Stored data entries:

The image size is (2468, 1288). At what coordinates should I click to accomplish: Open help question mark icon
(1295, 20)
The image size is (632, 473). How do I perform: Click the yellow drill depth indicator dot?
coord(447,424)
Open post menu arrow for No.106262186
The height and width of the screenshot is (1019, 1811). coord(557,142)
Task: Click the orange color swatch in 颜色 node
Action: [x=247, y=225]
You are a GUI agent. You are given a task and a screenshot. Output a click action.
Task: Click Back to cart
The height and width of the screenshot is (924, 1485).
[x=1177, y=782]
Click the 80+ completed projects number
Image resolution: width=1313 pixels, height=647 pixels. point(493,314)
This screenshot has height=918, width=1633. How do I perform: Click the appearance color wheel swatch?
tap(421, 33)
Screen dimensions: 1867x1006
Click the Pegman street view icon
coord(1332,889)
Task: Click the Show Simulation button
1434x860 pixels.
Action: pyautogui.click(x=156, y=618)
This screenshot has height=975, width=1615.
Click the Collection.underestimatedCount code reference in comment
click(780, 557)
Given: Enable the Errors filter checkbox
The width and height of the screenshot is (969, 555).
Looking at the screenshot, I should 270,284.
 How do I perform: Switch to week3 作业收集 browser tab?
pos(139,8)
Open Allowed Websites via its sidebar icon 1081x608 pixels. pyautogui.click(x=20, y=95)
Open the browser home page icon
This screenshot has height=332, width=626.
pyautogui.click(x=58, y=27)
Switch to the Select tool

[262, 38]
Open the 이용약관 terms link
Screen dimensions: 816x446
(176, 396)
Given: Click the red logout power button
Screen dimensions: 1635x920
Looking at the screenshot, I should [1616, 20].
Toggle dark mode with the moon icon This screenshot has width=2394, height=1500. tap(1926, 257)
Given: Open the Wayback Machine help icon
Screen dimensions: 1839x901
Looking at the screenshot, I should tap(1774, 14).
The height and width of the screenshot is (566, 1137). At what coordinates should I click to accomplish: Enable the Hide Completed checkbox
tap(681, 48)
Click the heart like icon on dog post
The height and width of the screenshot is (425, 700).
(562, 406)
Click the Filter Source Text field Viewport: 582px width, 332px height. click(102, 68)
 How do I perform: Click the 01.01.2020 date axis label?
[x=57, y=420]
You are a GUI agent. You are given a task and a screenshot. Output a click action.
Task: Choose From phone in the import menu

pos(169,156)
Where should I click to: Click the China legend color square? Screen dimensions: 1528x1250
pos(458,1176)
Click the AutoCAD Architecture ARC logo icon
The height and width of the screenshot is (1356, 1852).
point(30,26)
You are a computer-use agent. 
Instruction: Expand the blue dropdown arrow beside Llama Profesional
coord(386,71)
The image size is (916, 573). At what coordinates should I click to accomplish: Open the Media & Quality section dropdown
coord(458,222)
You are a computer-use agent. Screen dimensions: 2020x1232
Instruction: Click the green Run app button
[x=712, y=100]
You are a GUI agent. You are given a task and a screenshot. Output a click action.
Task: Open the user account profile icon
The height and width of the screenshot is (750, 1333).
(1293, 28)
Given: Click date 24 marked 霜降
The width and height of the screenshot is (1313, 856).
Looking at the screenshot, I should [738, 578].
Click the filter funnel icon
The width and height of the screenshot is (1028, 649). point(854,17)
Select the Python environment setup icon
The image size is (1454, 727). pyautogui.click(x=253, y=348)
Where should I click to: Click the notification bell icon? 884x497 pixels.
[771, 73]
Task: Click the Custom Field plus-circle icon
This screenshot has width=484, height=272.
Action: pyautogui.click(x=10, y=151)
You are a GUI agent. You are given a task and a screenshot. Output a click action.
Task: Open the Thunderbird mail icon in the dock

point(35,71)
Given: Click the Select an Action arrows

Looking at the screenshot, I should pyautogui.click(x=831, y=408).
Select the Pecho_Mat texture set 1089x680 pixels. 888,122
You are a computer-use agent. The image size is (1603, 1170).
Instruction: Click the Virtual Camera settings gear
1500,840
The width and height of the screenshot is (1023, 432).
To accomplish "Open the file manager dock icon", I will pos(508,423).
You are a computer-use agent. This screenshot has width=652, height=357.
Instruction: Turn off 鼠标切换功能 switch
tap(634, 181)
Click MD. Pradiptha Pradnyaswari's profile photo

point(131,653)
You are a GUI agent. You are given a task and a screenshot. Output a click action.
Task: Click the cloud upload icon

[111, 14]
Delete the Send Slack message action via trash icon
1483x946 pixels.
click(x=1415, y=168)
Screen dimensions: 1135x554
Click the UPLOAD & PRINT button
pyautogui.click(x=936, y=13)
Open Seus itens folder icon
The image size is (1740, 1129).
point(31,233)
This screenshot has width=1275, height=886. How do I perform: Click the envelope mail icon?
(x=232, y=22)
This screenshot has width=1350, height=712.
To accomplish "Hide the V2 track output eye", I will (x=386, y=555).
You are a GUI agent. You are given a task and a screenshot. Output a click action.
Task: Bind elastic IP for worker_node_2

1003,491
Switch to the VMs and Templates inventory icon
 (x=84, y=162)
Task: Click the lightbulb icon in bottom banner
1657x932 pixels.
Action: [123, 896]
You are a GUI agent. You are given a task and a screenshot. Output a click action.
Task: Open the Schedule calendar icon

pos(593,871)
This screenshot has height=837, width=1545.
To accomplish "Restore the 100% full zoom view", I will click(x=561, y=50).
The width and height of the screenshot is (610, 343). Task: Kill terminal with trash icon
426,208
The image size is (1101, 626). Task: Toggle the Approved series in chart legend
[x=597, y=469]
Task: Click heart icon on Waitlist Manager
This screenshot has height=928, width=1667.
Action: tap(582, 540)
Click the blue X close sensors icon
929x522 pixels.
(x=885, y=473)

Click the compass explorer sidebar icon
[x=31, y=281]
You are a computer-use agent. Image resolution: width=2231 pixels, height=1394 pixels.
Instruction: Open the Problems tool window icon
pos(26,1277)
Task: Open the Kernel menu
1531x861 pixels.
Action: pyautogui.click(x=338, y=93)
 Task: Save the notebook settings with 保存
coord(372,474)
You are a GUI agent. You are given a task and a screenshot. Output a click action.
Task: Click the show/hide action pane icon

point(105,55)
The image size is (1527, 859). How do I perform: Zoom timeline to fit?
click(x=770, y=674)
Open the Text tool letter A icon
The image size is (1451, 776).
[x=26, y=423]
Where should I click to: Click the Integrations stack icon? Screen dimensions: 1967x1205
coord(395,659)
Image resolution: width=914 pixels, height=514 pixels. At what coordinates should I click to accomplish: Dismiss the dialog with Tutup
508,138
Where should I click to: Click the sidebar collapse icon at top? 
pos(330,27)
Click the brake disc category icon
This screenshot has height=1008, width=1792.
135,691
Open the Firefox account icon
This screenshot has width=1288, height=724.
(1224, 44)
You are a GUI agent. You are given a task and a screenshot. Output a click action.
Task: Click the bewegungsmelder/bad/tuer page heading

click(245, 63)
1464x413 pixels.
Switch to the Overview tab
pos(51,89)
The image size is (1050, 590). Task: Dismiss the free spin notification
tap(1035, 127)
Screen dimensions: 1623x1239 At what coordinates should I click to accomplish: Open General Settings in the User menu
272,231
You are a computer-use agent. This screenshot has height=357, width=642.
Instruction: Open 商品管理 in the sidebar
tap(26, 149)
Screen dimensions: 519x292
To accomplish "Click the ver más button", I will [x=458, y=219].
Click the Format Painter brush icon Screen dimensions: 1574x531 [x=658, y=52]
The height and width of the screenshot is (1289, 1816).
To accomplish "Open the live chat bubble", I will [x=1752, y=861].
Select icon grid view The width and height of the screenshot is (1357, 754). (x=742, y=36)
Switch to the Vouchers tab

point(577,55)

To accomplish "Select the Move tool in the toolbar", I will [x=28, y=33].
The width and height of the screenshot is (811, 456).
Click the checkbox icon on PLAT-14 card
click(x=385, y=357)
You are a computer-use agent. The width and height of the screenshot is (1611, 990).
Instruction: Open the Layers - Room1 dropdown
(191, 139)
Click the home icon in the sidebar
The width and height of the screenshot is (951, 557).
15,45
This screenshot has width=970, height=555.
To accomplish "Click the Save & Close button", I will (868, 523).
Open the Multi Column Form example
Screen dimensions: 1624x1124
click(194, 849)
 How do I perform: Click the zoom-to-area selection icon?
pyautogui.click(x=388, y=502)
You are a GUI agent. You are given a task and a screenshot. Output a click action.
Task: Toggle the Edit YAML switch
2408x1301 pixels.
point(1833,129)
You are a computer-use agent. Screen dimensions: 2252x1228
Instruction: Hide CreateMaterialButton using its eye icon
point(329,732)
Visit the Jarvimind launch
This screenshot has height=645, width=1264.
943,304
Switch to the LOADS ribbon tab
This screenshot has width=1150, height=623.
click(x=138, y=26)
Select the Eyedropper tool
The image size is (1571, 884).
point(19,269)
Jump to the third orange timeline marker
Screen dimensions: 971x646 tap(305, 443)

:: WHAT THE EXERCISE ASKS ::
If the word "account" appears in a line above, copy that line.

:: OUTPUT FOR THIS EXERCISE ::
Task: Open the user account profile icon
Open the Firefox account icon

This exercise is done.